Iraq's Camp Bucca, the US-run jail where around 100,000 prisoners were kept over six years, was a breeding ground for the Al-Qaeda terror network, according to police and former inmates. Bucca, located in an isolated desert north of the border with Kuwait, was a school for scores of Takfiris, or Sunni extremists who usually ended up in Al-Qaeda, said Abu Mohammed, freed in 2008 after 26 months behind its bars.

"The illiterate and straight-forward people were the easiest prey for indoctrination," said the 32-year-old resident of Ramadi, the former insurgency stronghold 100 kilometres (62 miles) west of Baghdad.

snip

"The two suicide bombers and the majority of suspects detained after the twin bombings of August 19 against the foreign affairs and finance departments, which killed 95, were released shortly before from Camp Bucca," a senior interior ministry official told AFP.

"We reached the same conclusion for the double attack of October 25 which left 153 dead," the official said of the almost simultaneous blasts at the justice and public works ministries, after which 73 people were arrested.


Afghanistan Update

Two incidents in Nuristan leave Taliban and Afghan Army casualties.
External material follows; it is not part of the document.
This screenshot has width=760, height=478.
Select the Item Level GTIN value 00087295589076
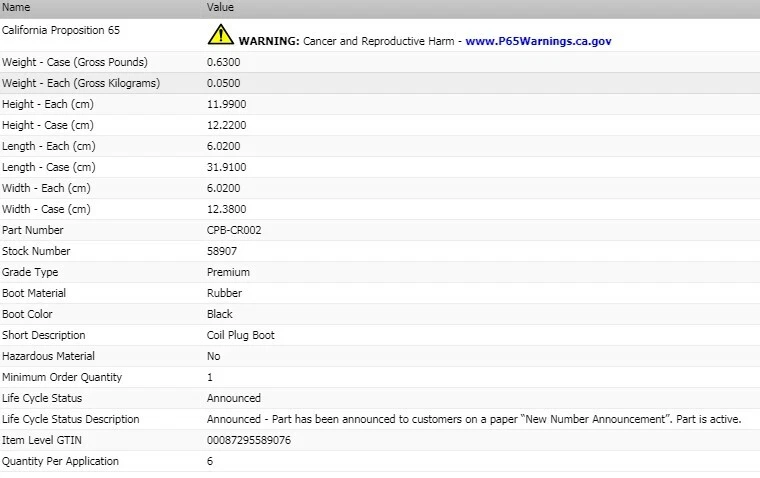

An attack on a NATO outpost is said to leave six attackers dead including a senior Taliban commander. Meanwhile three Afghan soldiers were killed and two injured in an attack on their camp.

French and Afghan troops launch an offensive in the Tagab valley just east of the capital, which is said to have been a base for attacks.

Helicopter of German Defense Minister Karl-Theodor zu Guttenberg comes under fire near Kunduz. There are no injuries.

Also in Kunduz, a roadside bomb injures two employees of a construction company.

Afghan MPs criticize Pakistan for its treatment of refugees from Afghanistan. Excerpt:

There are reports that some areas where Afghan refugees live have been destroyed by Pakistan Police and they have been warned to leave the country. “Even Afghans, who go by passports, face different kinds of treatment by the government of Pakistan.” Yonus Qanuni, speaker of Afghan parliament said.

“Afghans are illegally detained, they are taken hostage and are not allowed to walk freely, and they all are the violation of the protocol signed between two countries.” Shukria Barakzai, a member of parliament said. Meanwhile, some other MPs say that Afghans face the same problems in many other countries.


Patrick Cockburn reports that it is customary for Afghan soldiers to rape boys. I kid you not. Excerpt:

There was a horrified reaction across Britain last week when a 25-year old policeman called Gulbuddin working in a police station in the Nad Ali district of Helmand killed five British soldiers when he opened fire with a machine gun on them. But the reason he did so, according to Christina Lamb in The Sunday Times, citing two Afghans who knew Gulbuddin, was that he had been brutally beaten, sodomised and sexually molested by a senior Afghan officer whom he regarded as being protected by the British.

The slaughter at Nad Ali is a microcosm of what is happening across Afghanistan. It is why Mr Fox is wrong and General Eikenberry is right about the dangers of committing more American or British troops regardless of the way Afghanistan is ruled. Nor are the events which led to the deaths of the young British soldiers out of the ordinary. Western military officials eager to show success in training the Afghan army and police have reportedly suppressed for years accounts from Canadian troops that the newly trained security forces are raping young boys.


and we'll just give Cockburn the last word here . . .

Quote of the Day

[O]ne reason Afghan villagers prefer to deal with the Taliban rather than the government security forces is that the latter have a habit of seizing their sons at checkpoints and sodomizing them.